I granata sbancano il Provinciale in extremis e restano in corsa per il terzo posto
Una vittoria che pesa, ma che racconta due partite completamente diverse.
La Salernitana sbanca Trapani al fotofinish grazie al primo gol tra i professionisti di Boncori, ma lo fa dopo un primo tempo da incubo e una ripresa da squadra che finalmente si ricorda chi è.
È una vittoria sporca, sofferta, nervosa. Ma anche tremendamente importante.
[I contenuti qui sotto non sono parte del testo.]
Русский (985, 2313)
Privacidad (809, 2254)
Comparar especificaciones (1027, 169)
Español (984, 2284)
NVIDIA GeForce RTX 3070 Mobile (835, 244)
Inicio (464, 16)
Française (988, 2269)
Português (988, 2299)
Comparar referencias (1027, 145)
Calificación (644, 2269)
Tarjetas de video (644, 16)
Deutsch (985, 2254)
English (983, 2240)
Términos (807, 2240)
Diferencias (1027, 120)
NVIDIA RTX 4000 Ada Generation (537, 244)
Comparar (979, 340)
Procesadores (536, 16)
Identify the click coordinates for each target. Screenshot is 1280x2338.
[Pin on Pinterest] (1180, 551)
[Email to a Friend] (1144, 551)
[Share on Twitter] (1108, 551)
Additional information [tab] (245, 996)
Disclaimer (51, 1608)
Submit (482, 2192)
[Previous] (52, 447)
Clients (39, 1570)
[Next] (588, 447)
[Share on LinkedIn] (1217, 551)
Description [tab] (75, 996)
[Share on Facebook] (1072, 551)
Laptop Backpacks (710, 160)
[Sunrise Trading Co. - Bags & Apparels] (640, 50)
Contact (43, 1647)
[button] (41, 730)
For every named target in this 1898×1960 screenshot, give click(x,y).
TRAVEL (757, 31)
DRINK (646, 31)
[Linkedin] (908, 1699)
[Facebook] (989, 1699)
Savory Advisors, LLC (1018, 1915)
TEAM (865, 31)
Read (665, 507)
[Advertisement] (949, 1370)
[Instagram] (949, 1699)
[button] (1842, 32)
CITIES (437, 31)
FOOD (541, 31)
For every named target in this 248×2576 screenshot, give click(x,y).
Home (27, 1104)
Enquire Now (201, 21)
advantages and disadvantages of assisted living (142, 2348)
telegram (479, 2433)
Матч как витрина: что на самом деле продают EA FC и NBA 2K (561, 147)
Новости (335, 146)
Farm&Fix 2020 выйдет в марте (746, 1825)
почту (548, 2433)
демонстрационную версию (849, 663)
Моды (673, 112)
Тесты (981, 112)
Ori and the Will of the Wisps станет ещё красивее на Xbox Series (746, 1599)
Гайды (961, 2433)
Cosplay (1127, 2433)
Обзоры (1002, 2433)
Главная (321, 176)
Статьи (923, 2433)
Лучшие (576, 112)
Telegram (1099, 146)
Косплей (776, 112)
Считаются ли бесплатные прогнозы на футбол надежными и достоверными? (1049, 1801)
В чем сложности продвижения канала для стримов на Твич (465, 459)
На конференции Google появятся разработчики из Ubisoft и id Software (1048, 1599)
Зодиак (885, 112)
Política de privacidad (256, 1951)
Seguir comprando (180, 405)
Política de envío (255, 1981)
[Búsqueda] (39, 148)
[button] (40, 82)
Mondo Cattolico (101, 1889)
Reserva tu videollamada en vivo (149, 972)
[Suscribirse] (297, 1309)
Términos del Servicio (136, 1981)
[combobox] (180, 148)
Una Salernitana irriconoscibile nel primo tempo
Per 45 minuti i granata sono stati tutto tranne che una squadra in corsa per il terzo posto.
Lenti, prevedibili, molli nei contrasti.
Il Trapani, ultimo in classifica, ha fatto la partita e ha trovato anche il vantaggio su rigore dopo un intervento scomposto di Anastasio.
Ma il dato più preoccupante non è il risultato: è l’atteggiamento.
Se non fosse stato per Donnarumma, autore di almeno due interventi decisivi, la partita sarebbe potuta finire già lì.
La svolta: Cosmi striglia la squadra
Negli spogliatoi Cosmi alza la voce e cambia gli uomini, ma soprattutto la testa della squadra.
Fuori Villa, dentro energie nuove.
Dentro, finalmente, una Salernitana più aggressiva, più verticale, più “affamata”.
Ferrari sale in cattedra e trova un gol di qualità assoluta per l’1-1, mentre Ferraris inizia a martellare la difesa siciliana.
Il Trapani sparisce progressivamente dal campo.
Il finale: Boncori e il vento della vittoria
Quando la partita sembra avviarsi verso un pareggio che sa di occasione persa, arriva il momento che cambia tutto.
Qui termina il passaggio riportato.